The nation has severe education reform fatigue. The crisis in K-12 schools is about the only subject under the sun that Hillary Clinton and Donald Trump haven't fought over.
The public and policymakers are worn out and disillusioned by decades of reforms — national, state and local — that have had modest impact at best. Most tragically, low-income and minority students remain at rock-bottom academic levels.
There's no quick cure, of course, for this malaise. But there is a relatively simple opportunity for a momentous breakthrough. As captured in the headline on a recent commentary by a Bloomberg View columnist: "Want to fix education? Just give a kid a tutor."
While not a cure-all, the case for placing tutoring at the top of the K-12 reform agenda is persuasive and practical. Tutoring — from one-on-one to about three or four students per tutor — is arguably more research-proven than any other intervention for low-performing students. And a variety of successful models provide a unique foundation for large-scale expansion and impact.
Tutoring is largely immune from the great plague of school reform: the difficulty in replicating promising programs because of their complicated and moving parts. Tutoring is straightforward, and the pool of tutors — teachers inside and outside of school systems, including retired teachers — is wide and deep. Private tutoring for private school students is a flourishing industry.
But if it's so do-able, why hasn't it been done more in public schools? First and foremost: money. While it requires an initial investment, intensive tutoring for struggling readers can save lots of money in the mid- to long-run, however. Students who fall behind early almost never catch up. So tutoring can prevent or mitigate behavior problems and drop-outs, while also preventing many students from being dumped into expensive (and ineffective) special education classes.
And once implemented, we can begin gathering data on which models and practices work most cost-effectively to hone the program based on the best tutor-student ratio, meeting frequency, research-based instructional programs, training and alignment with the school curriculum.
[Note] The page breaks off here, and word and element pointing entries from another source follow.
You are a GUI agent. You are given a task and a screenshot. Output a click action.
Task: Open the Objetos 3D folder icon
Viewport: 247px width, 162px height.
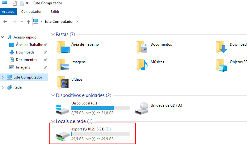(x=221, y=65)
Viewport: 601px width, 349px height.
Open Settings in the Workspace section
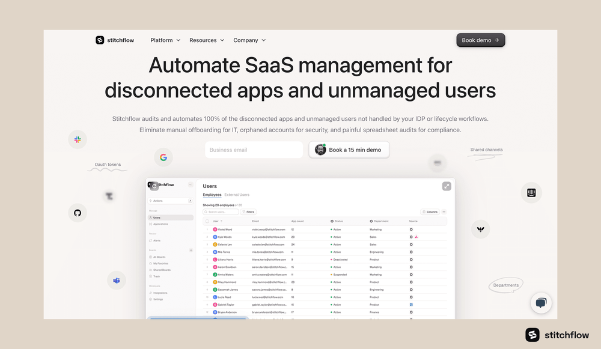tap(157, 300)
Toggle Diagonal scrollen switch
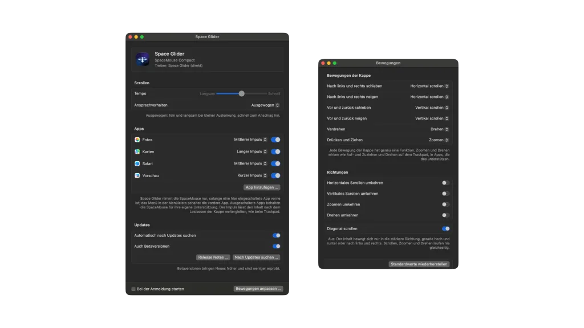 coord(445,229)
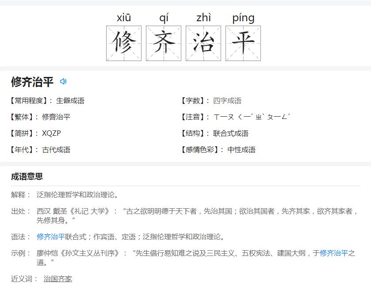Click the pinyin zhì label
This screenshot has width=371, height=290.
point(203,18)
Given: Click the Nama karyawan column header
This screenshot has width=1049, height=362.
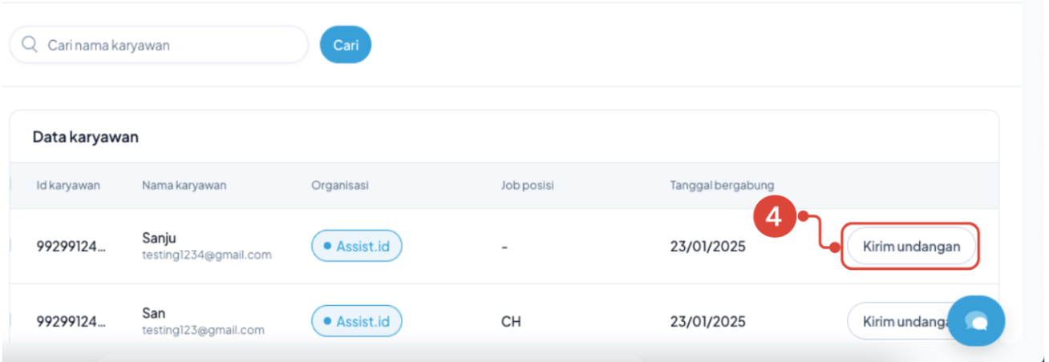Looking at the screenshot, I should pyautogui.click(x=184, y=186).
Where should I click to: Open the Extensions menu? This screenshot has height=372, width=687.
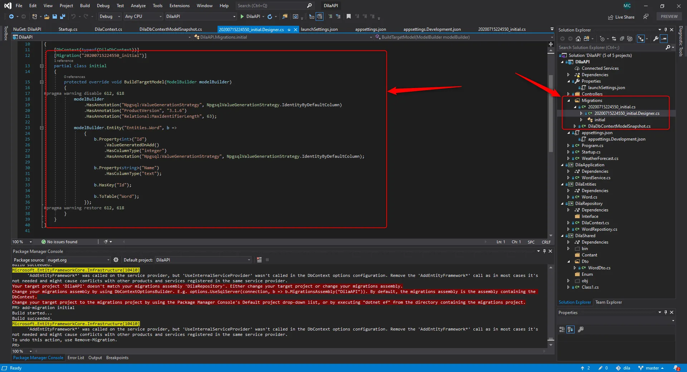[179, 6]
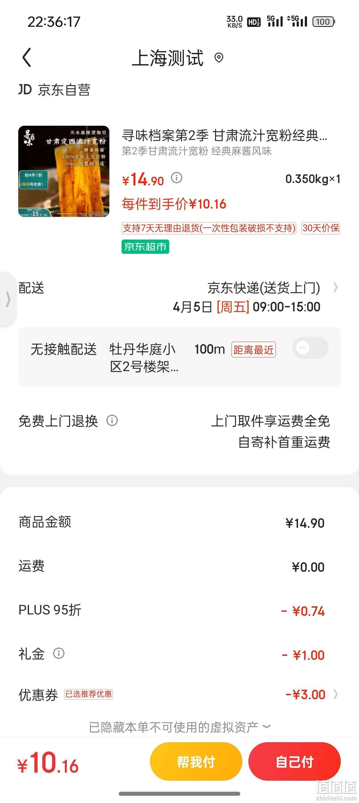Tap 支持7天无理由退货 policy tag

(209, 228)
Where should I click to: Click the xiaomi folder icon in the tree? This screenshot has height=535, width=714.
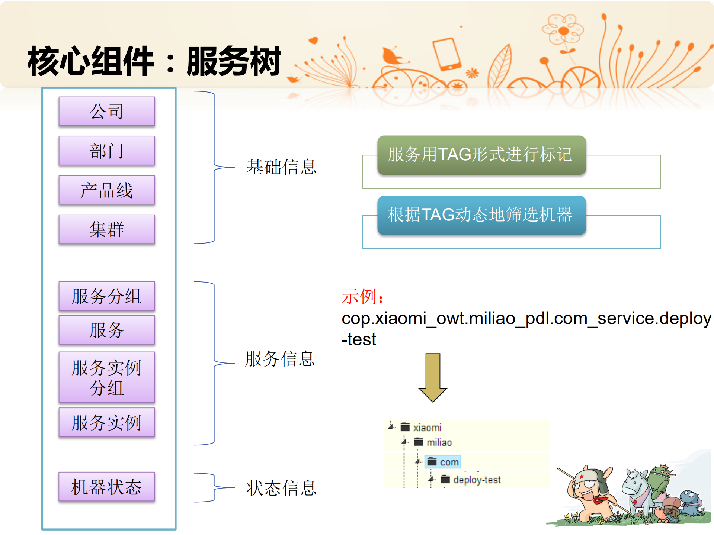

We may find that non-teachers, including para-professionals and volunteers, are effective tutors that could cost school systems less.
Still, in the short run, tutors will be costly and, at large scale, beyond the current funding of beleaguered school systems like Baltimore City's. Yet lack of ample funds is a poor excuse for inaction. Lack of management leadership is also a major impediment: A well-funded federal initiative to promote tutoring a few years ago flopped because best practices and accountability were ignored.
City schools illustrate the potential for large-scale, well-managed tutoring. There are "small group" instructional activities in most schools. Yet they are piecemeal, and the teacher-to-student ratio is far too large for success. On the other hand, some exemplary pilot programs are incubating. The Abell Foundation has led the way with support for several programs that show encouraging results. And city schools have invested in expansion of two nationally-based models.
Still, a coherent plan to move tutoring to scale is missing. The paramount priority should be tutoring that is an integral part of an early identification and intervention framework for all struggling learners in the elementary grades. Creating such a structure is on the radar of new city schools CEO Sonja Santelises, but to mount a large-scale effort, she is going to need more capacity than is now at hand.
I have proposed a non-profit corporation — jointly governed by the school system and private partners — that could spearhead a comprehensive single-focus tutoring initiative. It could be an ideal partnership venture with the local foundation community.
The basic tasks of the corporation would be: surveys of national best practices and current tutoring programs in city schools; an incremental plan for system-wide implementation, including "response to intervention" and pilot projects; training and ongoing research and development.
Funding can increase slowly through a laser-like focus on tutoring as the highest budget priority. In a couple of years, more state funds should become available. A consultant report for the Maryland Commission on Innovation and Excellence in Education, charged to study state funding, puts tutoring, in effect, at the top of the list of evidence-based interventions for struggling learners.
Its research should be a requisite tutorial for policymakers and educators.